When we look at numbers on diversity and representation in the workplace, we have to take them at face value. The data is the data. Progress won’t happen unless we look at the data honestly and objectively.
“We have to make sure we look at the intersectionality of the data,” said Lizanne Vaughan, SVP and Chief People Officer at Getty Images. “Many organizations choose not to disclose information about race and ethnicity, but it makes it hard to move the needle when we don’t have that intersectional data.”
When companies disclose data, it builds trust with teams and consumers. It also drives solutions and if there is a lack of diversity along the workplace pipeline, it helps leaders implement solutions like mentorship and sponsorship programs.
2. Add “career advancement” to your DE&I measurement strategy.
While 90% of organizations track representation of women in their assessments of workplace equity, only 65% of organizations track advancement. Leaders need to ask: How are we bringing diverse women in? How are we supporting them throughout the middle stages of their career?

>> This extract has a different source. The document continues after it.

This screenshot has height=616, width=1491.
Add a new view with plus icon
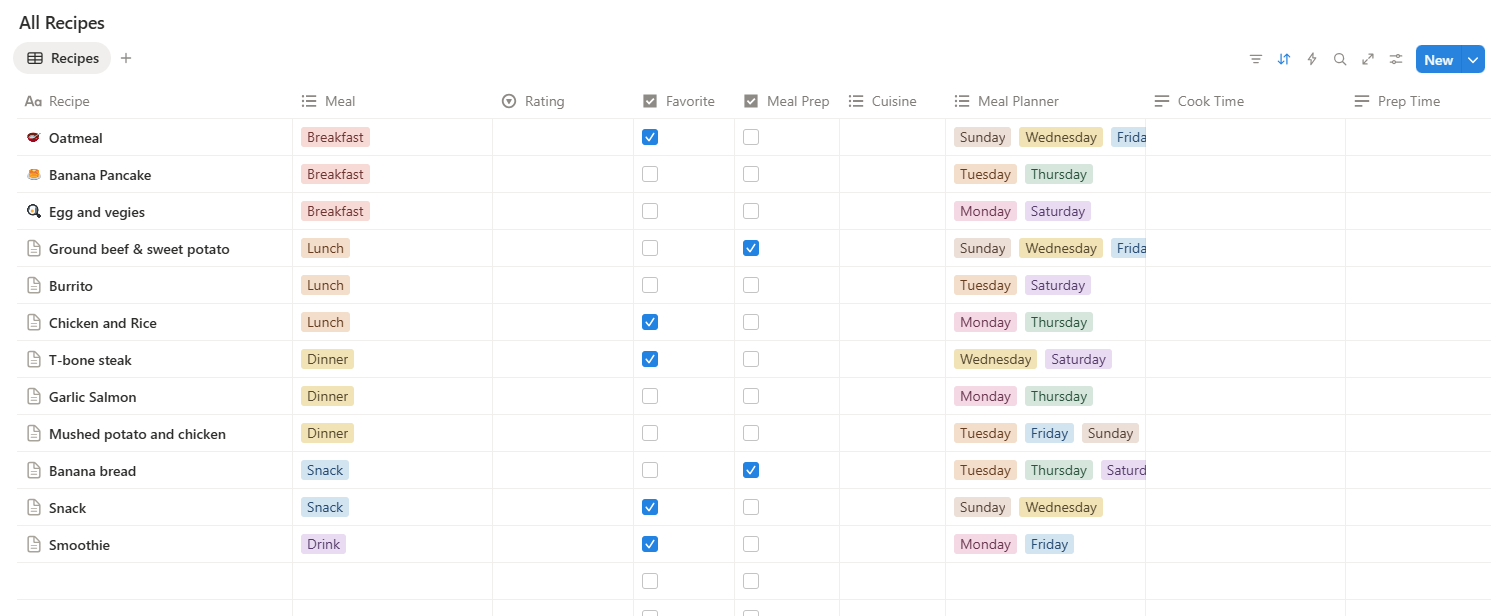(126, 58)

How are we advancing them into senior leadership?
“When you look at who is in your candidate pool, ask yourself if you have enough diversity,” said Judith Hammerman, Head of Platform Expansion at Adobe. “As diverse talent advances to management and the board, continue to give them support and recognition.”
3. Create a safe space for conversations on microaggressions and bias.
We all have biases and perceptions that influence microaggressions in the workplace, as well as how we value and underestimate people and how we navigate conversations courageously.
“Let’s encourage 1:1 courageous conversations where people feel safe to talk about things and to speak up and advocate for themselves and others,” said Esther Aguilera, President & CEO, Latino Corporate Directors Association (LCDA).
Marcella Milliet Sciorra, CMO of Deepintent, agrees about the importance of creating safe spaces. She said, “What we can do as leaders is make it a safe space for people to bring their concerns. Leaders should create that safe space for their teams or provide an anonymous way to give feedback.”
4. Hold leaders accountable.
In order to create an equitable workplace, it is important to lead by example. Leaders should ask themselves: Am I equally holding myself and other leaders accountable for not only what they are doing but how they are showing up and treating people?
“It starts with accountability, and it starts at the top,” Vaughan added.
5. Weave diversity and inclusion into the company culture by starting with the individual.
Talk with your manager and your peers about #breakingthebias, and call out microaggressions and bias in the moment. Accountability starts with every individual.
“It’s really important to not let things lie and to leave no rock unturned,” said Kirsty Stevenson, Global Head at HP. “We are all responsible for driving the change we want to see to create more equity and equality for women.